[Python-Dev] Python 2.3 release schedule

Sat, 25 May 2002 18:20:21 +0300

On Sat, May 25, 2002 at 10:11:26AM -0400, Guido van Rossum wrote:
> > One trick that may help is to shuffle the hash entries - for every
> > 100th time the macro fails the entry will be moved up to the first
> > hash position and the entry which previously occupied that position
> > will be moved to the first empty hash position for its own hash
> > chain.  Statistically, this will ensure that the most commonly
> > referenced names will tend to stay at the first hash position. I
> > think it may improve the hit rate from 75% to 85% or higher and
> > eliminate the worst-case scenario.
> 
> Piling more complexity on is likely to slow down the common case though.

Entries shown:
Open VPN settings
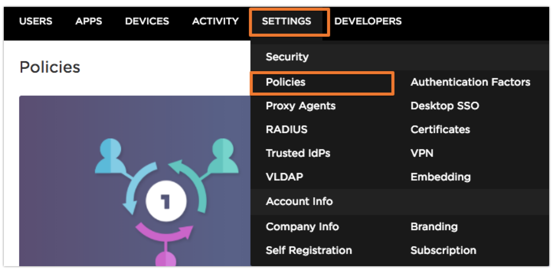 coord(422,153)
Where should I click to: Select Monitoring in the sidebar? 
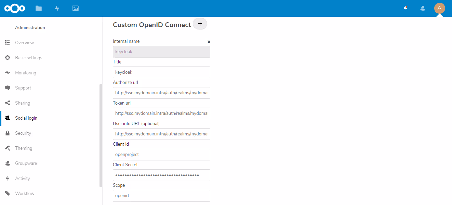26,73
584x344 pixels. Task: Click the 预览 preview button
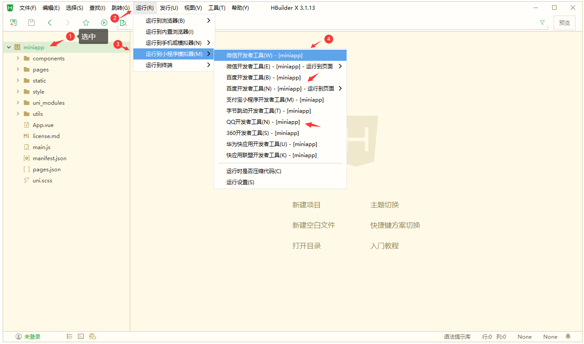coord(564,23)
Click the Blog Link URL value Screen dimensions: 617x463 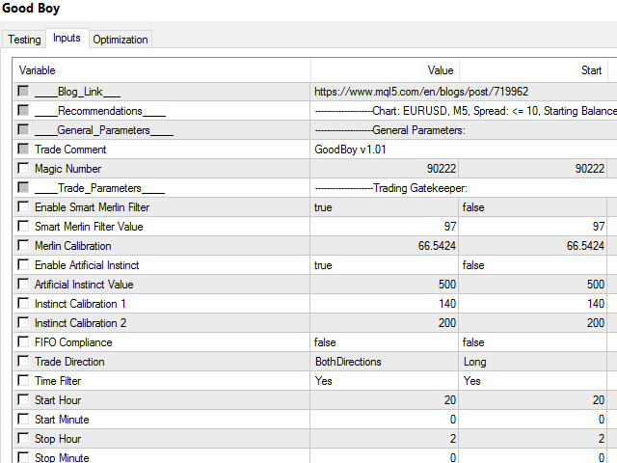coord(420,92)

What to do:
- a) From the Python-Dev post, reproduce the passage starting at "[Python-Dev] Python 2.3" and ending at "the worst-case scenario.".
- b) In the Python-Dev post, how often does the proposed trick move an entry up to the first hash position?

Correct answers:
- a)
[Python-Dev] Python 2.3 release schedule

Sat, 25 May 2002 18:20:21 +0300

On Sat, May 25, 2002 at 10:11:26AM -0400, Guido van Rossum wrote:
> > One trick that may help is to shuffle the hash entries - for every
> > 100th time the macro fails the entry will be moved up to the first
> > hash position and the entry which previously occupied that position
> > will be moved to the first empty hash position for its own hash
> > chain.  Statistically, this will ensure that the most commonly
> > referenced names will tend to stay at the first hash position. I
> > think it may improve the hit rate from 75% to 85% or higher and
> > eliminate the worst-case scenario.

- b) Every 100th time the macro fails.